En bref : badge RFID nominatif = le plus universel en collectif. Digicode = simple mais sans traçage individuel. Smartphone/serrure connectée = gestion des droits à distance et horodatage. Journal d’accès = données personnelles soumises à la CNIL (conservation recommandée : 3 mois pour les accès, 6 mois à 1 an pour les logs de sécurité).
Sommaire
- Pourquoi sécuriser l’accès à un local vélo collectif
- Badge RFID et Vigik : la solution la plus répandue
- Digicode et clavier à code : simple mais à surveiller
- Smartphone, Bluetooth et serrure connectée : l’accès sans clé
- Comparatif des quatre systèmes
- Traçabilité et journal des entrées
- Gérer les droits d’accès en copropriété ou en entreprise
- Journaux d’accès et RGPD : ce que dit la CNIL
- Bien choisir son système selon le local
- Questions fréquentes
Pourquoi sécuriser l’accès à un local vélo collectif ? {#pourquoi-securiser}
La clé partagée, c’est pratique au départ. Ça l’est beaucoup moins le jour où un locataire part sans rendre la sienne, où la serrure force après une copie non autorisée, ou où deux vélos disparaissent sans qu’on sache qui est entré. C’est exactement la situation d’Idir.

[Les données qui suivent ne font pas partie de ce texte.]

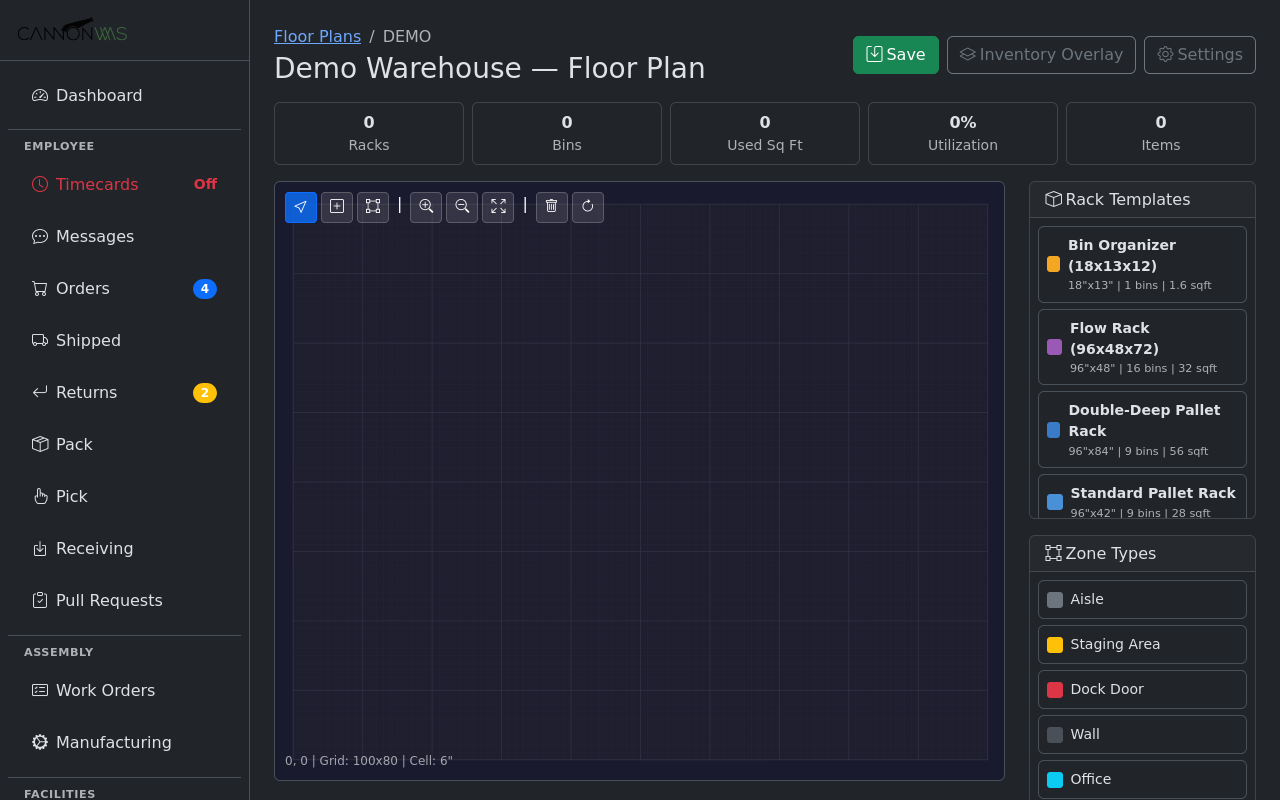Click the delete (trash) tool
This screenshot has width=1280, height=800.
pos(551,207)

Le problème de la clé commune : on ne sait pas combien de copies circulent. Quand quelqu’un quitte la copropriété ou l’entreprise, la seule solution est de changer toute la serrure et de redistribuer des clés neuves à tout le monde. Chronophage. Et ça ne dit toujours pas qui est passé.
Un système de contrôle d’accès électronique résout ça différemment. On attribue à chaque occupant un accès individuel — badge, code personnel ou droit via smartphone. Quand quelqu’un part, on retire son accès en quelques secondes. La serrure ne change pas. Les autres occupants ne voient rien.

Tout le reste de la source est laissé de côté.